■ **DATASET ENTRIES**
===============

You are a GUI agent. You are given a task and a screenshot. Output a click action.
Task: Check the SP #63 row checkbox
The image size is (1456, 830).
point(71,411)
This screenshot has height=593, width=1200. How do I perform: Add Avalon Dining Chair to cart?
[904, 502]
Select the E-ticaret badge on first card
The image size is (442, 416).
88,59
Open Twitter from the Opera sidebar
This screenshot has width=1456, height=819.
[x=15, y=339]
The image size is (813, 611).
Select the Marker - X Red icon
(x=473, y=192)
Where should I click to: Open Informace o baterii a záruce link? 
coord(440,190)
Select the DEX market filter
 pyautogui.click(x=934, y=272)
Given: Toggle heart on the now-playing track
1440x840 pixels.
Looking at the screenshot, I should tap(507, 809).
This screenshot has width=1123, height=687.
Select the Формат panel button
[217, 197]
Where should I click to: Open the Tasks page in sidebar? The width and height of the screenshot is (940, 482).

===============

■ **DIRECTIONS FOR THIS TASK**
Copy all of the records above line for line, keeping every character unchanged.

■ **TASK RESPONSE**
You are a GUI agent. You are given a task and a screenshot. Output a click action.
Task: Check the SP #63 row checkbox
The image size is (1456, 830).
point(71,411)
This screenshot has height=593, width=1200. How do I perform: Add Avalon Dining Chair to cart?
[904, 502]
Select the E-ticaret badge on first card
The image size is (442, 416).
88,59
Open Twitter from the Opera sidebar
This screenshot has width=1456, height=819.
[x=15, y=339]
The image size is (813, 611).
Select the Marker - X Red icon
(x=473, y=192)
Where should I click to: Open Informace o baterii a záruce link? 
coord(440,190)
Select the DEX market filter
 pyautogui.click(x=934, y=272)
Given: Toggle heart on the now-playing track
1440x840 pixels.
Looking at the screenshot, I should tap(507, 809).
This screenshot has width=1123, height=687.
Select the Формат panel button
[217, 197]
Where should I click to: Open the Tasks page in sidebar? The width and height of the screenshot is (940, 482).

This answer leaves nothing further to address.